Work order: Look through the entries below for the line with "You are a computer-use" and the line with "Task: View the 1Y chart range", then give again exactly those two lines and all lines between them, minus the pictures.

(Stored dataset items)
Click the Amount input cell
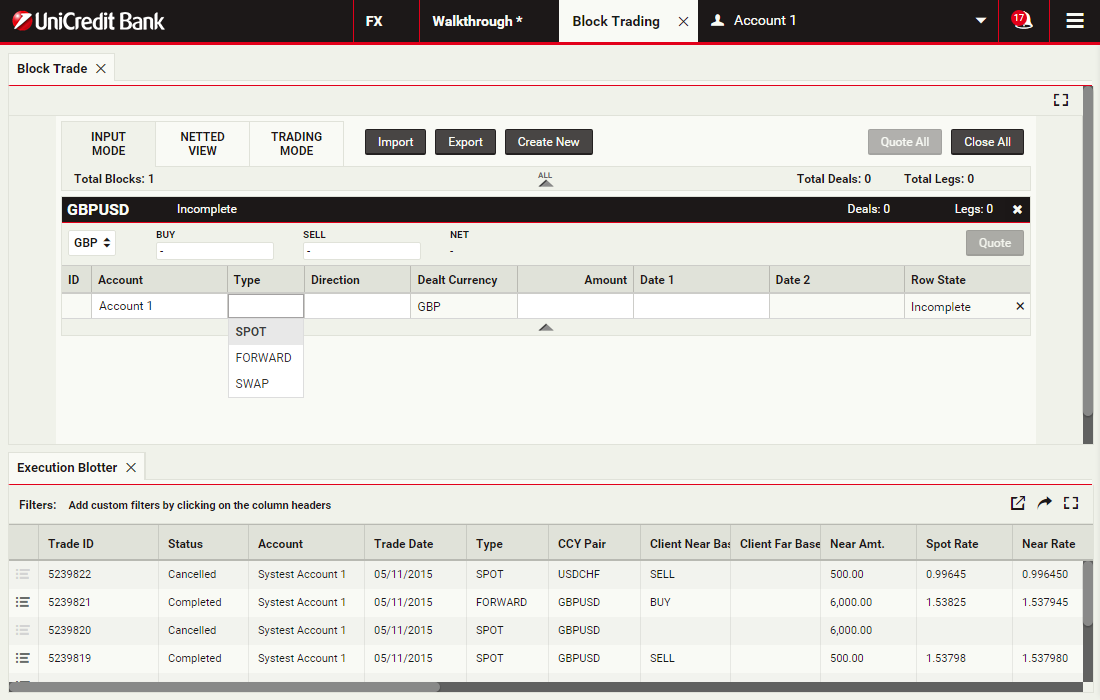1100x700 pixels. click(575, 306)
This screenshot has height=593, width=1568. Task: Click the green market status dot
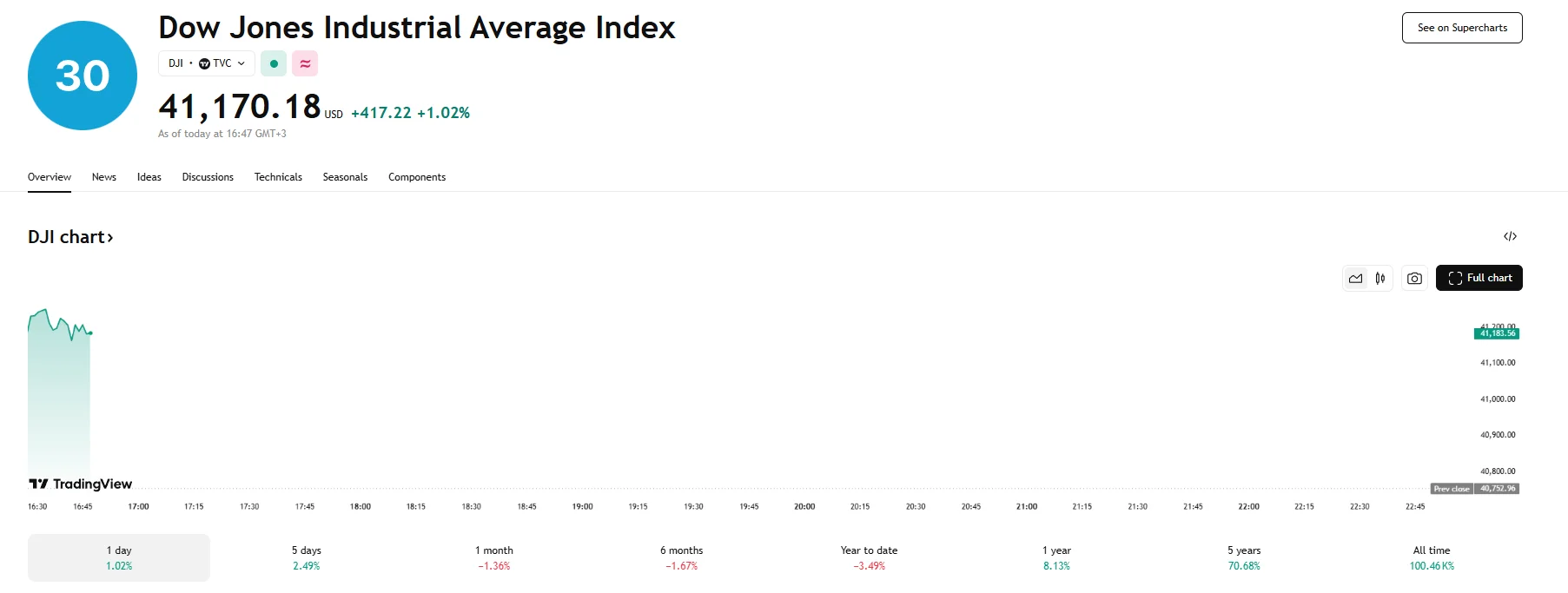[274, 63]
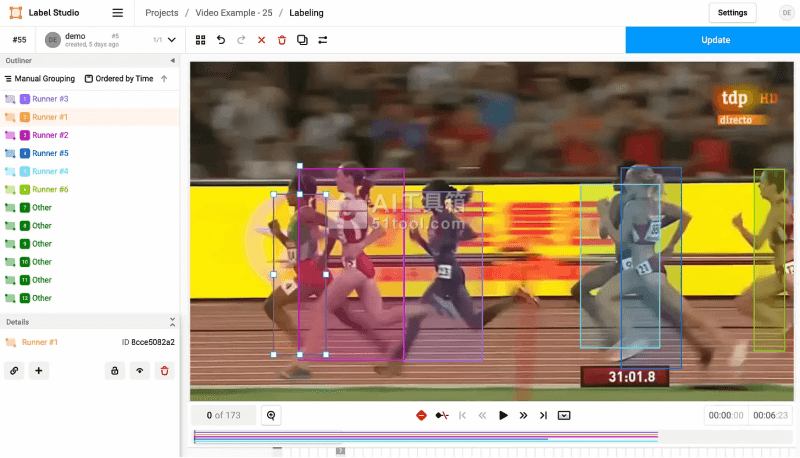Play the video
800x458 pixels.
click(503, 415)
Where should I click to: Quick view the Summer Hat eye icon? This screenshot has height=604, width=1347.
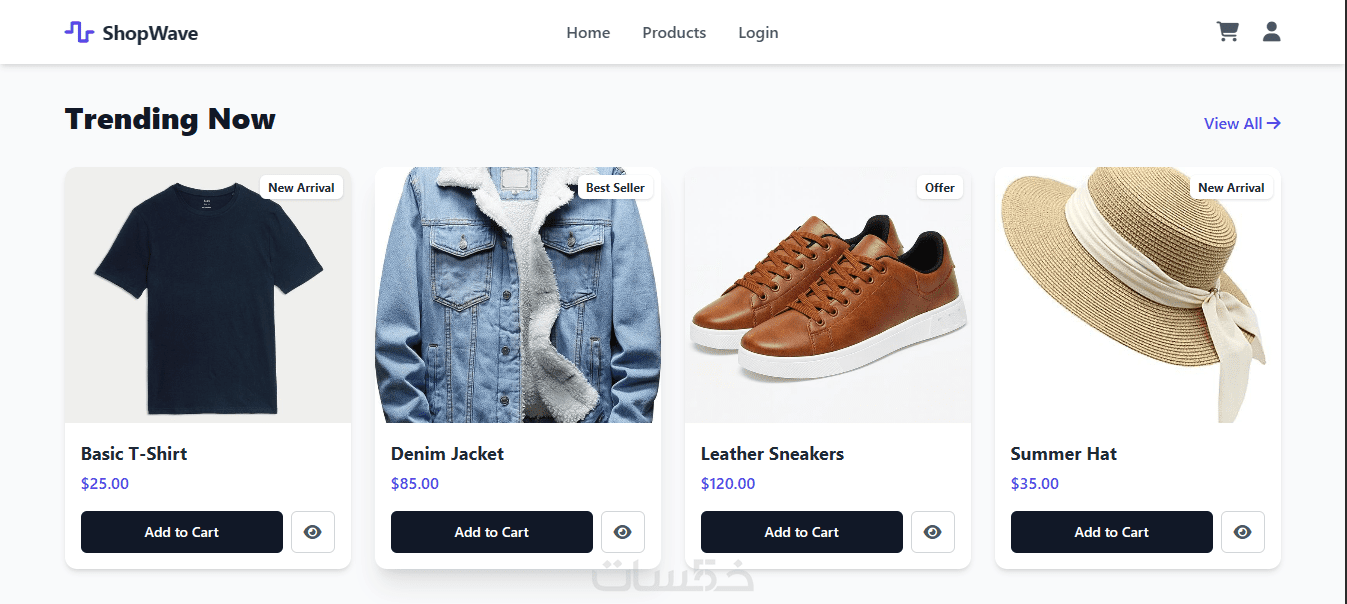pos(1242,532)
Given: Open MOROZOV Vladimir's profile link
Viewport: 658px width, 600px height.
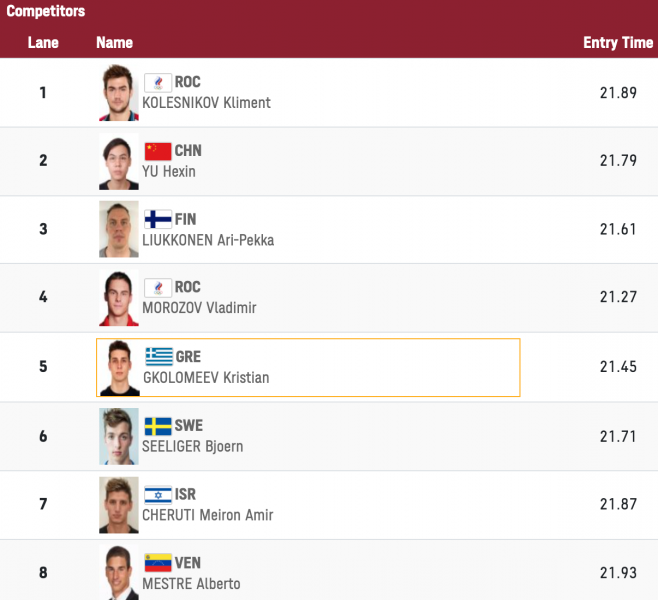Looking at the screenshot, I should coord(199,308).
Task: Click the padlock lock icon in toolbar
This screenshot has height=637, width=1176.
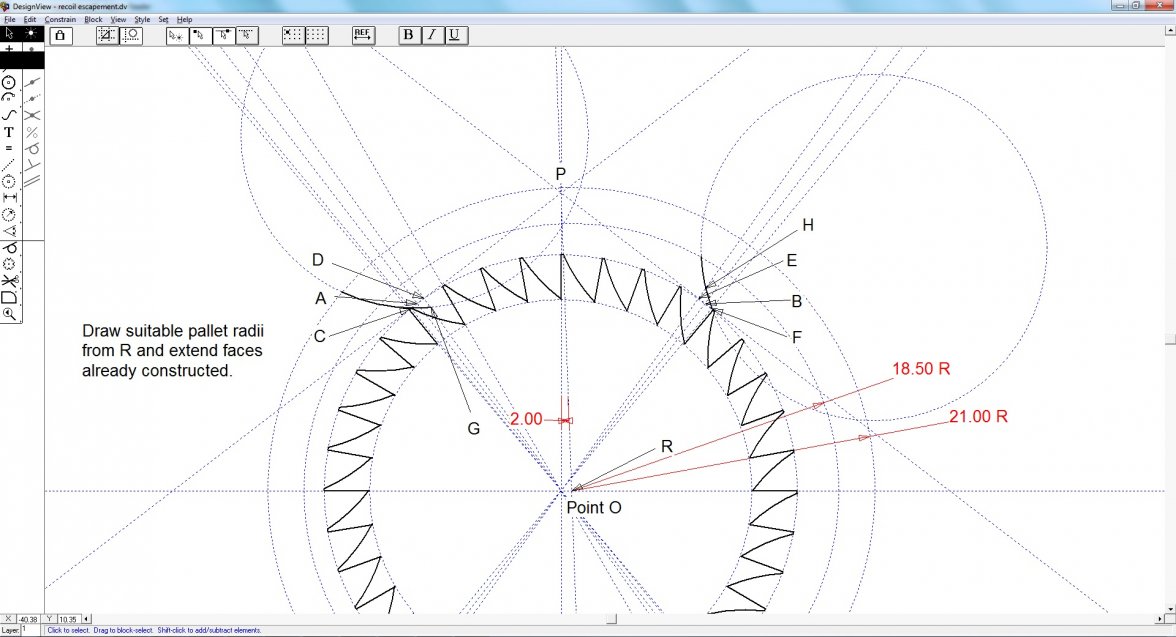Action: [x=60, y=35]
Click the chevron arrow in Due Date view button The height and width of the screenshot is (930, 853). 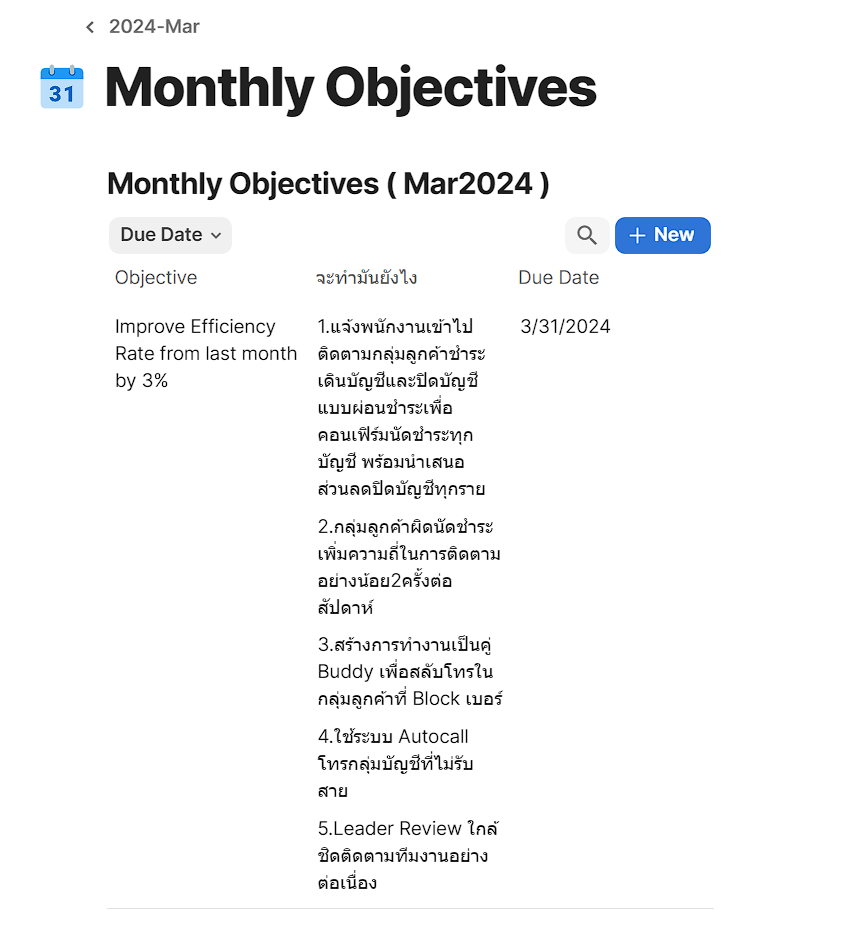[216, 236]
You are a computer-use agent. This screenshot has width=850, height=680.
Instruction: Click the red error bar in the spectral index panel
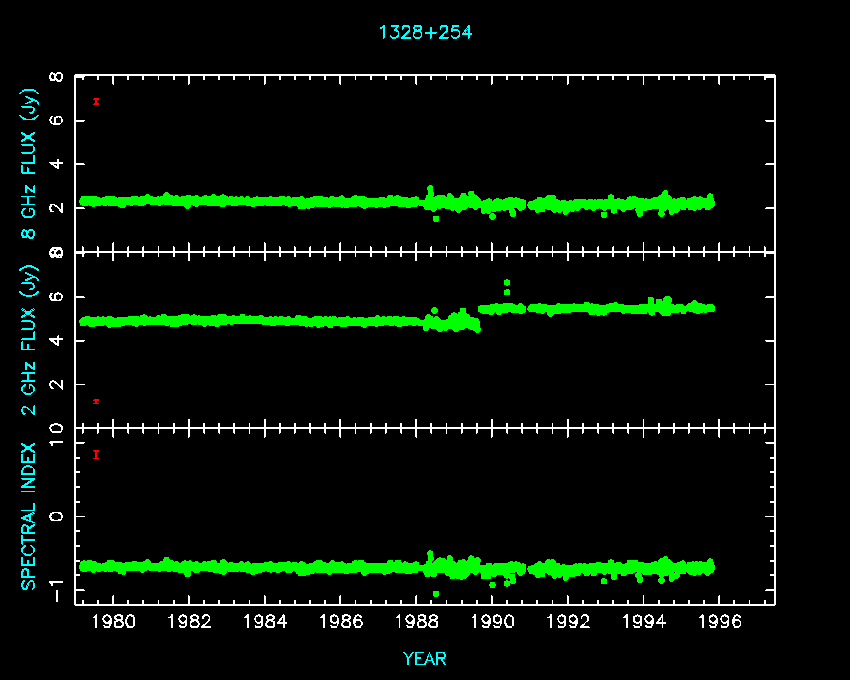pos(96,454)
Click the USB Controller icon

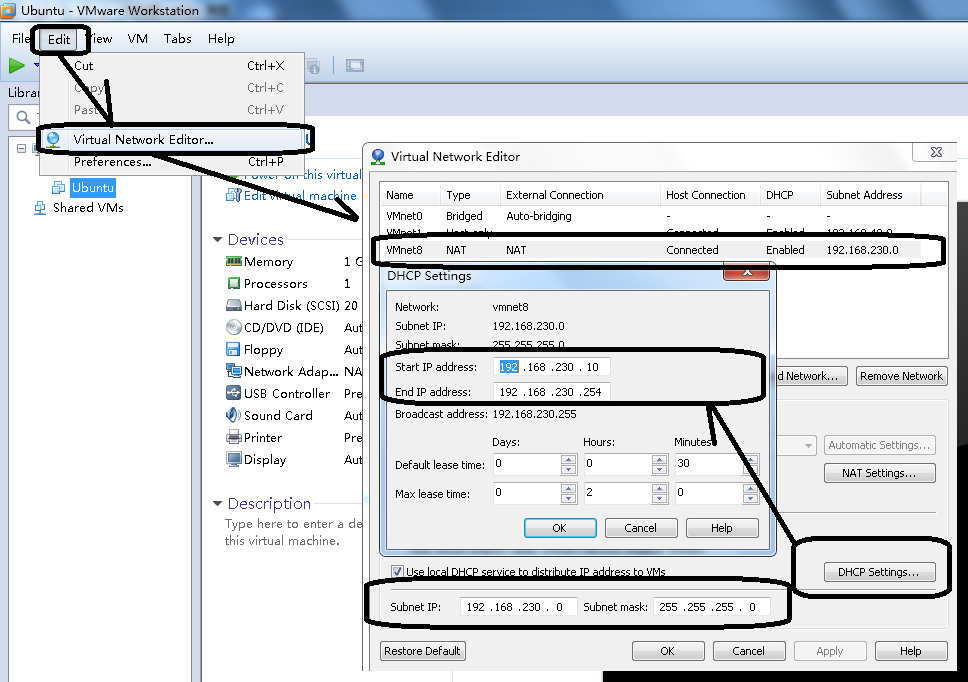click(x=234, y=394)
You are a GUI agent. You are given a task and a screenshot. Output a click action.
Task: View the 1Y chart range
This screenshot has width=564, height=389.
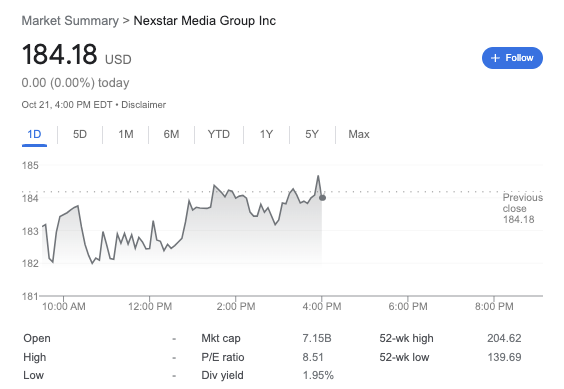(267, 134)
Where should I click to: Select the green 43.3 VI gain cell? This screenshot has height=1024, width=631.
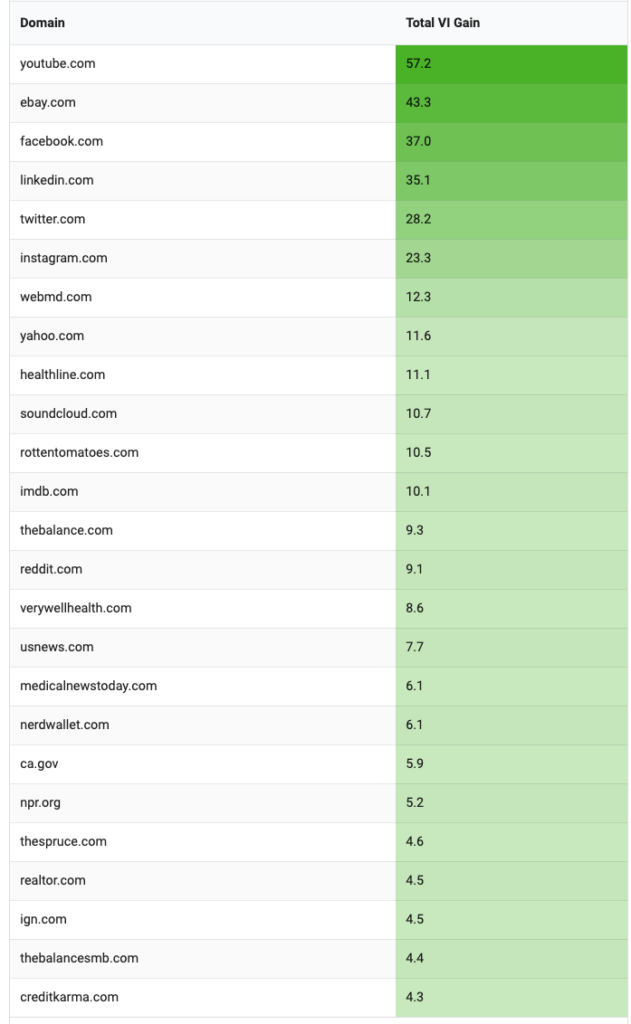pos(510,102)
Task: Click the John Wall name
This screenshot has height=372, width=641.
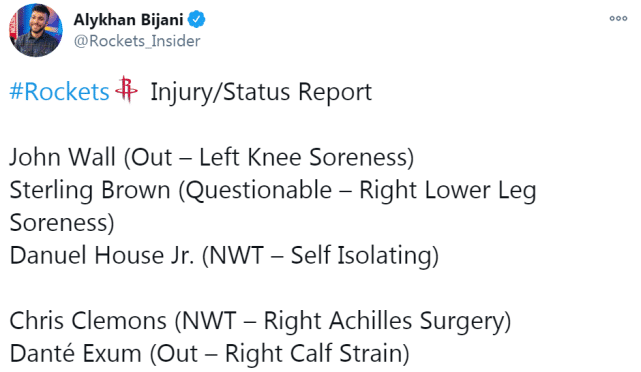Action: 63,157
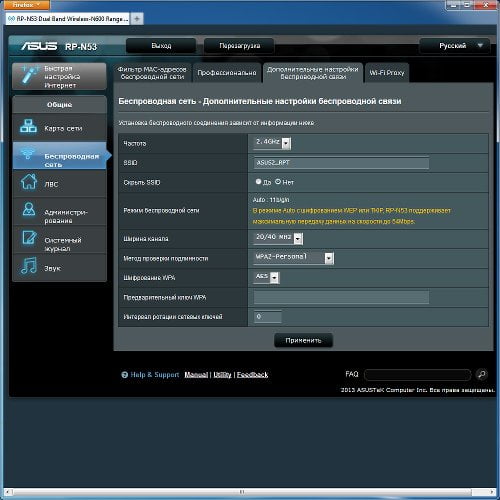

Result of this exercise:
You are a computer-use agent. This screenshot has width=850, height=680.
Instruction: Click the red error bar in the spectral index panel
pos(96,454)
Click the USB Controller icon

click(x=234, y=394)
You are a GUI agent. You are given a task and a screenshot. Output a click action.
Task: View the 1Y chart range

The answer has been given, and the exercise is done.